The primary clinical indication of PP01 is for the treatment of moderate to heavily exuding diabetic foot ulcers. We expect no formal Phase I study to be required due to historical usage of potassium permanganate. The clinical safety and toxicity data of potassium permanganate is available within scientific literature. A Phase II trial is planned in patients to evaluate the benefit of PP01 on the severity level of the ulcer and the level of exudate.
PP02 is being evaluated for use in emergency situations, within the military and first responders. The key advantages of PP02 is a sustained release rate and extended application time. We believe this will prevent infection at the site of the wound and prevent transmission of pathogens from patient blood and exudate to first responders. Our aim is to develop PP02 to be effective against bacterial, fungal and viral pathogens meeting an unmet need for both military and emergency healthcare teams.

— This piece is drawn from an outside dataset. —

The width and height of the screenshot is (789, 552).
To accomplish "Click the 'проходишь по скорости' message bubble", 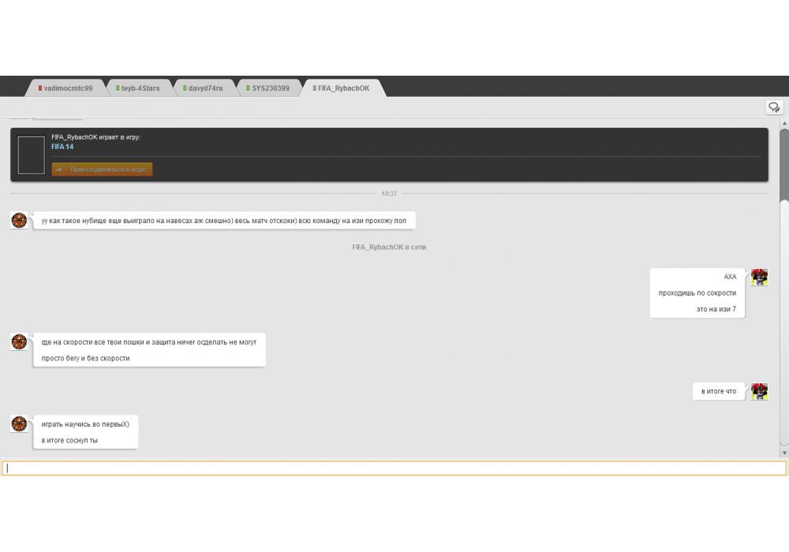I will (x=697, y=293).
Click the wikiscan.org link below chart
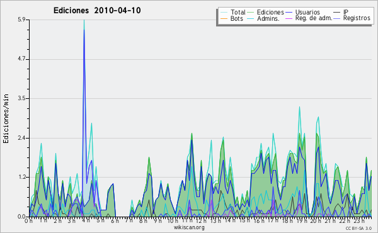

Quorum sensing and virulence factor inhibitors
Quorum sensing is an essential component of all bacteria transitioning from commensals to pathogens. Cell surface signaling from bacteria in a colony trigger; biofilm formation for protection, bacterial phasecontrol, virulence factor production, Hemolysins, adhesins and many other toxins, the production of further auto inducers to attract more bacteria.
Onya Therapeutics has identified OTX522, a proprietary patent-pending compound, as its lead for preclinical development. OTX522 has been shown to inhibit biofilm formation, decrease global virulence factor production and to inhibit spreading infection.